9 "why"

601 65 51
                                    


Oy sınırı 20 biliyorsunuz,,

zel yorumlarınızı da eksik etmeyin♥️

İyi okumalar,,

"Ahn Hyeson'un velisi siz misiniz?"
Masada oturan kadın beni iyice süzdü.

Kafamı salladım.

"Reşit misiniz?"

Sorduğu soruya göz devirdim. Acelem vardı. "Ablasıyım, reşit değilim herhangi bir büyüğümüz yok hepsi başka ülkede."

"İmza vermeniz için reşit olmanız gerekiyor.."

Sinirle masaya vurdum. "Kardeşimin benden başka kimsesi yok! Onu ben hariç kimse tanıyamaz."

Kadın böyle tepkilere alışık gibi gözüküyordu. Yanındaki çalışanlarla goz göze geldi ve kafasını eğip kağıdı bana doğru uzattı. "Şu kısımları imzalayıp içeriye girebilirsiniz.."

Önüme uzattığı kağıda baktım. Ağlamamak için kendimi zor tuttum.

Sabah polis merkezinden aranmıştım. Kardeşimin cesetini bulduklarını ama henüz tanımlayamadıkları için benim görmemi istemislerdi. Onun olmadığını biliyordum ama kendimi gelmek zorunda hissetmiştim.

O olamazdı.

Kağıdı imzaladıktan sonra kadına uzattım ve hiç bakmadan kapının önüne geldim. Maskeli görevli bir adam yanıma yaklaştı.
Kapıyı açtığında önünden geçmem için yol verdi.

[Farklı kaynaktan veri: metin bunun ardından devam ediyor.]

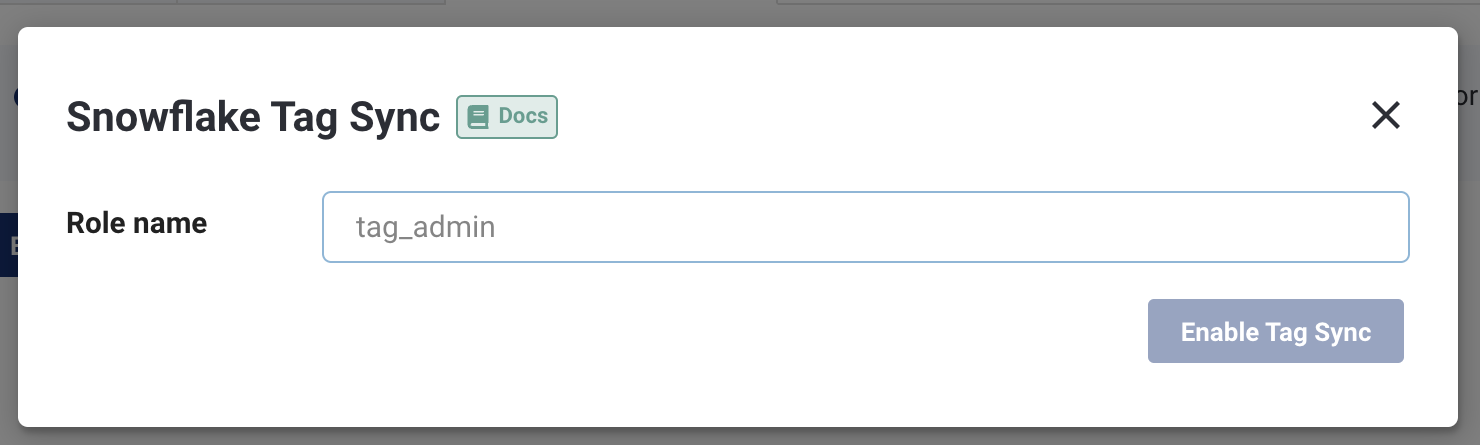The height and width of the screenshot is (445, 1480).
Task: Click the dark blue button behind dialog's left edge
Action: [8, 245]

Soğuk olan kolidor şimdiden içimi ürpermişti. Kapalı bir odaya geldik ve içeri girmiştik. Önümde bir ceset yatıyordu. Üzerindeki örtüyü kaldırmak istemiyordum. Kim yatıyor görmek istemiyordum.

Adam örtüyü tutup bana baktı. "Hazır mısınız?"

Ne olursa olsun güçlü kal. Ne olursa olsun.

Örtüyü açtığı an önümde yatan rengi soluk cesete baktım. Kahverengi saçları, yüzü kireç rengine dönmüş teni.. yara içinde olan vücudu..

Benim kardeşimdi.

Adama baktım ve kafamı salladım. "Evet, kardeşim Ahn Hyeson"
Kafamı bir daha o tarafa döndüremedim. "Örtüyü geri kapatır mısınız?"

Adam kaşlarını çattı ama sorgulamadan dediğimi yaptı ve örtüyü çekti. Şimdi tekrar oraya baktım. Yutkundum. Konuşmak için kendimi zorladım.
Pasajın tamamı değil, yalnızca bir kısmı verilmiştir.